Thionicotinamide-NADP, a nucleotide analog interfering with ferredoxin-NADP reductase-ferredoxin interaction.

Diaphorase and transhydrogenase activities (system NADPH; dichlorophenolindophenol and NADPH;NAD, respectively) of ferredoxin-NADP reductase are increased by ferredoxin. Reduced thionicotinamide-NADP (TN-NADPH) only slightly inhibits these activities with no ferredoxin present in the assay, but the activity increments in the presence of ferredoxin are strongly decreased.
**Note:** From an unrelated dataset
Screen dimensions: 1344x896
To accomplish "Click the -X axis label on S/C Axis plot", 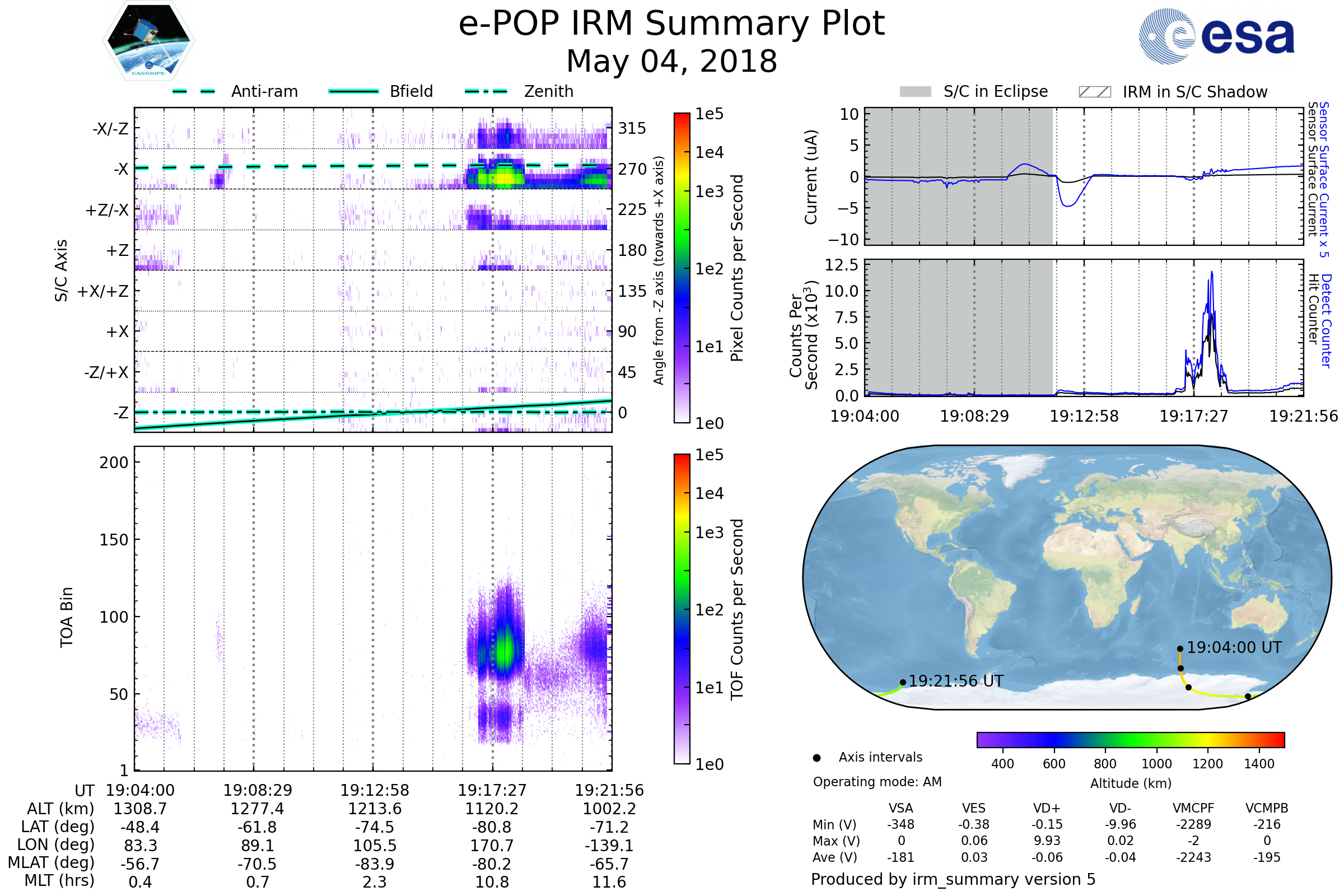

Photosynthetic pyridine nucleotide reduction is also inhibited by the reduced analog, the extent of inhibition being approx. in the same order with all three activities. The ferredoxin stimulated activities therefore appear to be due to the same interaction between reductase and ferredoxin in all three cases. The inhibition by TN-NADPH resembles that with Na-pyrophosphate (or NaCl), although in contrast to salt inhibition it is a.) not alleviated by higher ferredoxin concentrations, and b.) it still allows reductase/ferredoxin binding. The binding of the reduced pyridine nucleotide analog to the reductase seems to interfere rather specifically with the stimulation which ferredoxin can exert on the enzymic activities of the reductase.